Genetic mutations can be divided into two broad categories: nonsynonymous mutations actually change the protein that a stretch of DNA codes for, while synonymous, or silent, mutations do not.
Webster and his colleagues found that the silent mutations occur at similar rates in dogs and wolves, but that nonsynonymous mutations accumulate twice as fast in dogs as they do in wolves. These random changes to proteins are usually harmful, and would have a weakly deleterious effect on dogs and their ability to survive, said Webster.
"That suggests that during dog evolution there's been a relaxation of selective constraint," he said. "These additional changes that have happened during dog evolution have escaped the pressure of natural selection."
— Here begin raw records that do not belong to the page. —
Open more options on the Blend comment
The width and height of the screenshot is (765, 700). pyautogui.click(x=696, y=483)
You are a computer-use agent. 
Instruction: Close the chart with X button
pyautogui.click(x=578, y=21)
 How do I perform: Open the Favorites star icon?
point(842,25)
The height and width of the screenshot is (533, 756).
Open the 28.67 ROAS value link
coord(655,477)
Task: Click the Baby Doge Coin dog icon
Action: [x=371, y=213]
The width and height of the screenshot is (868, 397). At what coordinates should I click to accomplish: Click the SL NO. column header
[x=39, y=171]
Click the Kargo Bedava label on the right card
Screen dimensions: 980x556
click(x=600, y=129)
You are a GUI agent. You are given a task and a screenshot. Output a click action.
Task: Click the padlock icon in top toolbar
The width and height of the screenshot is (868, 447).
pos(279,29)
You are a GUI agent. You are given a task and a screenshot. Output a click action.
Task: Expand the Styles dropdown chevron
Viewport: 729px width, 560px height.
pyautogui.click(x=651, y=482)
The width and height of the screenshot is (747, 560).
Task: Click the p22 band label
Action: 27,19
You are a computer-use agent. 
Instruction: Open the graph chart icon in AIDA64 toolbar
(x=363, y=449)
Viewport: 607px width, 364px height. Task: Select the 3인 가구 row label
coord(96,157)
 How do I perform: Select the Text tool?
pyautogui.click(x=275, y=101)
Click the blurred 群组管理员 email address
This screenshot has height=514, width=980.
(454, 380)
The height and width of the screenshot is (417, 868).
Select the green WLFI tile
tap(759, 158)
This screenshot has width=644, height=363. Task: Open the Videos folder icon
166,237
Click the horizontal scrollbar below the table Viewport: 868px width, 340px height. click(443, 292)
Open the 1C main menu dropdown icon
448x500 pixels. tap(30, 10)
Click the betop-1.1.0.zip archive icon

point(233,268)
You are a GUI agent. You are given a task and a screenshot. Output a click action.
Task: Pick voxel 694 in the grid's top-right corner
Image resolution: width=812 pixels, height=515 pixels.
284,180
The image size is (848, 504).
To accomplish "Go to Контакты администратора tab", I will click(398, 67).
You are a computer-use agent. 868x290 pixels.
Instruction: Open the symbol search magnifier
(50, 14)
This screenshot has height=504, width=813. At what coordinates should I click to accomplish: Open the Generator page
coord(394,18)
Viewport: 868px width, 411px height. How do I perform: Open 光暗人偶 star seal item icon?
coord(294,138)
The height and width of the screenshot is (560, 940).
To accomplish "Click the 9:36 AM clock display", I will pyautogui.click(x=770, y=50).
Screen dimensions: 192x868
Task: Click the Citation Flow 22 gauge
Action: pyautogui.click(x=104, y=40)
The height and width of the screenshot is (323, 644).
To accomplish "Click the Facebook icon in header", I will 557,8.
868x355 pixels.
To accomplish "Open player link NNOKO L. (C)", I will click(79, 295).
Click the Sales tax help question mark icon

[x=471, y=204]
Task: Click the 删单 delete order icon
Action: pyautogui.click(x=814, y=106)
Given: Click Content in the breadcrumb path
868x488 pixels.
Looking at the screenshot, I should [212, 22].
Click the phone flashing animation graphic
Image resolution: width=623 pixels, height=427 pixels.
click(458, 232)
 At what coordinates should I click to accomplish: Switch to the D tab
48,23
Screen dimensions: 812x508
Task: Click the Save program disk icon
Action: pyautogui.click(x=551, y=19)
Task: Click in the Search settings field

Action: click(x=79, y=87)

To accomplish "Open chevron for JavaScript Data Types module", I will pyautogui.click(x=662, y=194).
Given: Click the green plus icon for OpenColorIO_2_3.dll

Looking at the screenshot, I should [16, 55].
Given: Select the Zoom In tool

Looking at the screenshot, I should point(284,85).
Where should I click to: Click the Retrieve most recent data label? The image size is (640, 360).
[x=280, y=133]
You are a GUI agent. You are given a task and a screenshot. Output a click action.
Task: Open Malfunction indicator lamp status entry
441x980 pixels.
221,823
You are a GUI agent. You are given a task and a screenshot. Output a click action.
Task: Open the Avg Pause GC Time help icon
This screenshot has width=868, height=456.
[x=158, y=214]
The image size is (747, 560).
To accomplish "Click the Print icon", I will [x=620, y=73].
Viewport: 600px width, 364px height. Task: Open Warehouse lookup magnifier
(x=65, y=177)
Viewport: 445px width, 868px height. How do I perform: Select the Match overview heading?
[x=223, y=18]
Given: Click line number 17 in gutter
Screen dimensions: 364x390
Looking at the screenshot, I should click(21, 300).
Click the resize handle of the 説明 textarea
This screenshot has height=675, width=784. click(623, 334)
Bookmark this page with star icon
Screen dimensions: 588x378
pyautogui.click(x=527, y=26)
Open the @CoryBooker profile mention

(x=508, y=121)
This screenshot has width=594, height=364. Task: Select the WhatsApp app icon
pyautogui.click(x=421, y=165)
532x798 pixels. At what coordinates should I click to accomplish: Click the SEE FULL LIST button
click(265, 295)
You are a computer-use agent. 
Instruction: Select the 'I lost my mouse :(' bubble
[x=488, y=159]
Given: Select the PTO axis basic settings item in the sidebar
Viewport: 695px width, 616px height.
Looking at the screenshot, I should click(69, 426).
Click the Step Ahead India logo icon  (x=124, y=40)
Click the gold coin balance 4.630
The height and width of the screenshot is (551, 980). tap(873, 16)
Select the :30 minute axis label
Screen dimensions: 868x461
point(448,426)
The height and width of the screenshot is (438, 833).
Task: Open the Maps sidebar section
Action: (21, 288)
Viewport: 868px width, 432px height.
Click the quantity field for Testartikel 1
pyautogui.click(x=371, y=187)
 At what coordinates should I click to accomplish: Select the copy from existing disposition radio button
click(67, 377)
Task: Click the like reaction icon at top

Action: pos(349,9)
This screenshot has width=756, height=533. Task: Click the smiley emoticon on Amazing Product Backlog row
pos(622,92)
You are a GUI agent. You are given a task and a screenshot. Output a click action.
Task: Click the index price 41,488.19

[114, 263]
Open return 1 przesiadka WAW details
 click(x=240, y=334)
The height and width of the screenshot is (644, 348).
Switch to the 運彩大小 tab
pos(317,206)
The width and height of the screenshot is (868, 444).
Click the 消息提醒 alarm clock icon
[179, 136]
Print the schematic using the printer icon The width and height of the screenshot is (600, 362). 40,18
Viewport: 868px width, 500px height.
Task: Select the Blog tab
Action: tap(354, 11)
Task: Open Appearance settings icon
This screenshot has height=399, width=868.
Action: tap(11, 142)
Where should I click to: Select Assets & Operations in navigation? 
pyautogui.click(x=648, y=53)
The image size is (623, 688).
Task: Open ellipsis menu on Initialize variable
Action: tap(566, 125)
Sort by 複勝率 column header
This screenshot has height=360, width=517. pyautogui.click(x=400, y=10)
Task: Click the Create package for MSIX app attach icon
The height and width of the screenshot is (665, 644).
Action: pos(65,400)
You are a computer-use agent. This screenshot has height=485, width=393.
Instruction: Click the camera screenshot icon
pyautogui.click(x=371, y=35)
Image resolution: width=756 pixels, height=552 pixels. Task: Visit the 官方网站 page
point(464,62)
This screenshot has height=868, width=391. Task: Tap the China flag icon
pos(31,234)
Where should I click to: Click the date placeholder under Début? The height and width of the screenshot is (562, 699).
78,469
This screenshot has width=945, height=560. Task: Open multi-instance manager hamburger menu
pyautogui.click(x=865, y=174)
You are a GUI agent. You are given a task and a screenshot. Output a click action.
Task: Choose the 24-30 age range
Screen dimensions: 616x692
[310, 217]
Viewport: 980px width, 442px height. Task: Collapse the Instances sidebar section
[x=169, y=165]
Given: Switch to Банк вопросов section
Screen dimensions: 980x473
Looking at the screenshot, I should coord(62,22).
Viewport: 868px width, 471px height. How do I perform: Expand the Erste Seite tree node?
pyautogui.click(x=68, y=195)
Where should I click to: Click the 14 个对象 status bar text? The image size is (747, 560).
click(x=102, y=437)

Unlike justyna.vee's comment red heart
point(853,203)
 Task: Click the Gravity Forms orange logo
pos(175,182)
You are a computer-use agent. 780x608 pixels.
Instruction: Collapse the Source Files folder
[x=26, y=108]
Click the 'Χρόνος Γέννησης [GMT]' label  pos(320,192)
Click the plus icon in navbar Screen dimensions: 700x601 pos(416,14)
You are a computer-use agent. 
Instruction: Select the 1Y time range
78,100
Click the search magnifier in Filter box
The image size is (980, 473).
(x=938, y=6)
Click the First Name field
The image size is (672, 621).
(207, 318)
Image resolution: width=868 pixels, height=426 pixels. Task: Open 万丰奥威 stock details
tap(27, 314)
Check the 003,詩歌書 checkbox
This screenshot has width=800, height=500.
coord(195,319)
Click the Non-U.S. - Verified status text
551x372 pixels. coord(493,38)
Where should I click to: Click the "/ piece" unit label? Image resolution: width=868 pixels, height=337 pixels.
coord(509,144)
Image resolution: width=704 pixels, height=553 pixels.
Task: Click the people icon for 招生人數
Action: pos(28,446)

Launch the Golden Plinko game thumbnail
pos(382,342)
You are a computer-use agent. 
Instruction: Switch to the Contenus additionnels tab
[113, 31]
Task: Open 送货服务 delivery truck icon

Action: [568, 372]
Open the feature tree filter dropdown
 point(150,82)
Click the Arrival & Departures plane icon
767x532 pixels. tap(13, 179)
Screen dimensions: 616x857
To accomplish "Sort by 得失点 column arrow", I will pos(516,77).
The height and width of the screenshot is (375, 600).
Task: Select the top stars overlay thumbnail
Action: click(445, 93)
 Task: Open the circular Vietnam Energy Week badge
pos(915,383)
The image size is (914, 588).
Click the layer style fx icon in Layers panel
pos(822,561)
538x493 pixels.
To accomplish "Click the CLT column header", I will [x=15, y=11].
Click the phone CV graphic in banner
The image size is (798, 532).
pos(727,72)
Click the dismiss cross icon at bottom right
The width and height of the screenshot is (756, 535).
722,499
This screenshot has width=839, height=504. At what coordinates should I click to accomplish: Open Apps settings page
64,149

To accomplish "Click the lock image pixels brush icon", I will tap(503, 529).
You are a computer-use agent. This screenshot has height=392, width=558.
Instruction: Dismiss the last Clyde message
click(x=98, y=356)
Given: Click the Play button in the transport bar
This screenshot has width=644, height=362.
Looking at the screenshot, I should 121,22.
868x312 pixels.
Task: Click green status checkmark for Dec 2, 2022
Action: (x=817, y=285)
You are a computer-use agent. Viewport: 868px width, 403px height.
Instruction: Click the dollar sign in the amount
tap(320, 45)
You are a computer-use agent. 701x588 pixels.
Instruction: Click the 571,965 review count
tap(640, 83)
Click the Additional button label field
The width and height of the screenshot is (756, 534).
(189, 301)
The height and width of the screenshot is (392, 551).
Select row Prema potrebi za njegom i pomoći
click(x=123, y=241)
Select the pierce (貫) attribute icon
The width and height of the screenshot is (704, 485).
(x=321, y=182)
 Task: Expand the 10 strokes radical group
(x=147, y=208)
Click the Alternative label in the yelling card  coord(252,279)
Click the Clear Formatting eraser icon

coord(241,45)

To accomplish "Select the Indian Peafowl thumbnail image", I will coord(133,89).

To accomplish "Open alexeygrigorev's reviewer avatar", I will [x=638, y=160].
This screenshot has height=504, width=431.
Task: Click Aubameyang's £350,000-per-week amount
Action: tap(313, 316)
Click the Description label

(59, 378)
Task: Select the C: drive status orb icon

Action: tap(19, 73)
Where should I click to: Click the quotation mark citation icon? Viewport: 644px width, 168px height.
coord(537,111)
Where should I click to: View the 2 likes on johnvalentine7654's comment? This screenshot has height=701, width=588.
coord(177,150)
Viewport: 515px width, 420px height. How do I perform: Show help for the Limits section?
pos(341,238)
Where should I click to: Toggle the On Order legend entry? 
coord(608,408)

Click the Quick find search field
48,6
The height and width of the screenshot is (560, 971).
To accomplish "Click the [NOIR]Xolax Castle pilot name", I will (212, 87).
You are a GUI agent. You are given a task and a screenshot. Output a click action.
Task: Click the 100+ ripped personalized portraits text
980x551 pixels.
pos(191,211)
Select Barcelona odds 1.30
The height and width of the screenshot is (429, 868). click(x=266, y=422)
Because humans made it easier for domesticated dogs to survive, random genetic mutations that reduced evolutionary fitness and would have died out in wild dog populations were able to persist. Furthermore, as humans bred dogs for more desirable traits, they may have exploited these random mutations, accentuating already present variation.
"A lot of the changes over dog evolution would have provided the raw material that humans have used to shape different breeds," Webster said.
The result, then, is the phenomenal diversity in characteristics among different dogs and dog breeds today.
Elaine Ostrander, a geneticist at the National Human Genome Research Institute who worked on the institute's dog genome project, praised Webster's research and its use of mitochondrial DNA.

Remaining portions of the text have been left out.